The problem, from a paramedics perspective, is that opioids (o-pee-oyds) such as morphine, oxycodone, and heroin bind to opioid receptors in the brain and, depending on the dose or concentration, can cause sedation so intense that the body simply stops any effort to breathe. The opioid antidote is called Narcan, a brand name for naloxone. When it is injected and enters the bloodstream, it quickly reaches the opioid receptors, knocks the heroin or other opioid loose, and immediately takes its place, thus reversing all physical ill effects.
This remarkable transformation occurred very quickly if I was lucky enough to find a workable vein, a bit slower if I had to inject into a muscle. Eventually, either within seconds or within minutes, the patient gasped for air, opened his eyes, and returned from his near-death experience. However, if I was impatient and not attuned to the slow and subtle responses and injected more Narcan to force a more rapid therapeutic result, I ended up injecting enough of the antidote to induce instant withdrawal symptoms in the patient. With the patient now suddenly awake, I was faced with an angry, irritable, aching person who usually and somewhat correctly held me responsible for his ill-fated misfortunes. Inevitably, the fact did not register that mere seconds earlier he was unconscious and in respiratory arrest, minutes or seconds away from death or brain death. Thus I learned the hard way not to be too hasty or too generous with Narcan. I also learned that when the temporary curtain of opioid-based pain relief is pulled back quickly and completely, a raw, tangled web of pain takes its place front and center stage.
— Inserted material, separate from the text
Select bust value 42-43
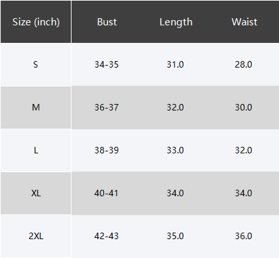[106, 236]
It turned out that being slow and deliberate made me keenly aware of my patients individual circumstances. On the surface was the struggle, the compulsion, the lack of control, the aggression, the lawlessness, and irritability. Yet just beneath the surface was a thinly concealed deeper reality of omnipresent pain (physical, mental, and emotional) expressed in loss of meaningful connection and resulting loneliness, in shame and feelings of worthlessness, or in the shadow of utter despair or hopelessness.
One day a young lawyer whom we will call Gene had overdosed at home, and when he awoke after the Narcan ritual he was miserable and in pain. He wanted to use the bathroom to relieve himself before we left for the ER. When he opened the door and came back out I smelled the unmistakable scent of freshly burned cannabis. Gene suggested that he was fine and didnt need to go to the hospital. I checked him out, and indeed, he looked fine. His vital signs were stable, he was lucid, and his physical pain and irritability had diminished. He articulated (and I am paraphrasing) that he was just doing heroin to feel OK enough to function, that he had been doing it for seven years to keep the mostly mental and emotional pain at bay, and that he wasnt addicted.
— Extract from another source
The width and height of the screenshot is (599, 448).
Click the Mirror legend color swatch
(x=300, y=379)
At first I didnt think too much about it. After all, when you work in the emergency medical services (EMS), pain is all around you. For twenty-four hours straight, seven days a week, with no breaks on holidays, pain is everywhere. From one call to the next, you are thrust into another persons worst time of their life. Sadly, even outside the extremes of EMS, too often pain is omnipresent in some way. And it seems to be getting worse today.